Notes on Feasibility and Assumptions (cross-cutting)
- Model scope and generality: Results are shown on Qwen3 backbones and specific benchmarks; replication on other LLM families may require engineering and tuning.
- Shadow pretraining matters: Detached mode quality depends strongly on shadow pretraining; randomly initialized shadows underperform substantially when detached.
- Architectural assumptions: ShadowPEFT is designed for transformer decoder stacks with layer-wise injection and gated updates; adaptation for other architectures (e.g., encoders, multimodal) needs further work.
- Resource envelopes: Even with low overhead, deployment must meet device memory/compute budgets; large shadows (e.g., 0.5B) may not fit on very constrained devices.
- Governance and IP: Combining a third-party shadow with a proprietary backbone requires licensing clarity and security reviews (supply-chain risk).
- Safety and evaluation: While the paper indicates improvements and a robot-dog demo, domain-specific safety, robustness, and bias evaluations are essential prior to high-stakes use.
Glossary
- AdaLoRA: A LoRA variant that allocates rank adaptively across layers to improve efficiency and performance. "rank adaptivity (AdaLoRA \citep{zhangadaptive}, DyLoRA \cite{valipour2023dylora}, LoRA-GA \citep{wang2024lora})"
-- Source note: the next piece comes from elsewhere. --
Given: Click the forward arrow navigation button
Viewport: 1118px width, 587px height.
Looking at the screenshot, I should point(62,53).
- Adapter modules: Small trainable blocks inserted into Transformer layers to adapt models while keeping most parameters frozen. "adapter modules inserted into Transformer blocks \citep{houlsby2019parameter}"
- AdapterSoup: A method for composing or fine-tuning multiple adapters to improve modularity and transfer. "Subsequent extensions improve modularity and transferability, including AdapterSoup \citep{chronopoulou2023adaptersoup}, Tiny-attention adapter \citep{zhao2022tiny}, and Compacter \citep{karimi2021compacter}."
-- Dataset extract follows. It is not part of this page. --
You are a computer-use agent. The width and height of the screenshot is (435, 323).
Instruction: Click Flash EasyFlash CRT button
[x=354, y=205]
- Amazon review sentiment: A benchmark dataset for sentiment classification on Amazon product reviews. "Understanding tasks: Amazon review sentiment \citep{keung2020amazonreview} (Amazon) and 20 Newsgroup \citep{twenty_newsgroups} (20News) classification."
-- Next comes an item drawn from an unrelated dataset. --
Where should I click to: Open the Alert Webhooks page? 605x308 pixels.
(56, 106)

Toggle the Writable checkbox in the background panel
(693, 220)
- base-shadow discrepancy: The difference between base model and shadow states used to compute corrective signals. "In the injection step, the model uses base-shadow discrepancy to compute a correction."
- causal language modeling: A training objective where the model predicts the next token given past tokens in a sequence. "Causal language modeling objective."
- Chain-of-Thought reasoning: A prompting technique that elicits step-by-step reasoning to improve problem-solving. "Chain-of-Thought reasoning \citep{Wei2022COT}"
- Compacter: An adapter method that compresses adapters for parameter efficiency. "Subsequent extensions improve modularity and transferability, including AdapterSoup \citep{chronopoulou2023adaptersoup}, Tiny-attention adapter \citep{zhao2022tiny}, and Compacter \citep{karimi2021compacter}."
- cross-entropy loss: A standard loss function for classification and language modeling that measures prediction uncertainty. "is the standard next-token cross-entropy loss"
- cross-layer parameter sharing: Reusing the same adaptation parameters across multiple layers to enable centralized refinement. "ShadowPEFT performs transformer layer-level refinement with cross-layer parameter sharing."
- detached shadow-only inference: An inference mode where only the shadow model runs, bypassing the large backbone for lightweight deployment. "2) Detached shadow-only inference. Only the shadow backbone and its prediction head are used."
- DoRA: A LoRA variant that decomposes weight updates to potentially improve robustness and performance. "We compare against two widely used low-rank PEFT baselines: LoRA~\citep{hu2022lora} and DoRA~\citep{liu2024dora}."
- DyLoRA: A dynamic LoRA variant that adjusts rank or structure during training. "rank adaptivity (AdaLoRA \citep{zhangadaptive}, DyLoRA \cite{valipour2023dylora}, LoRA-GA \citep{wang2024lora})"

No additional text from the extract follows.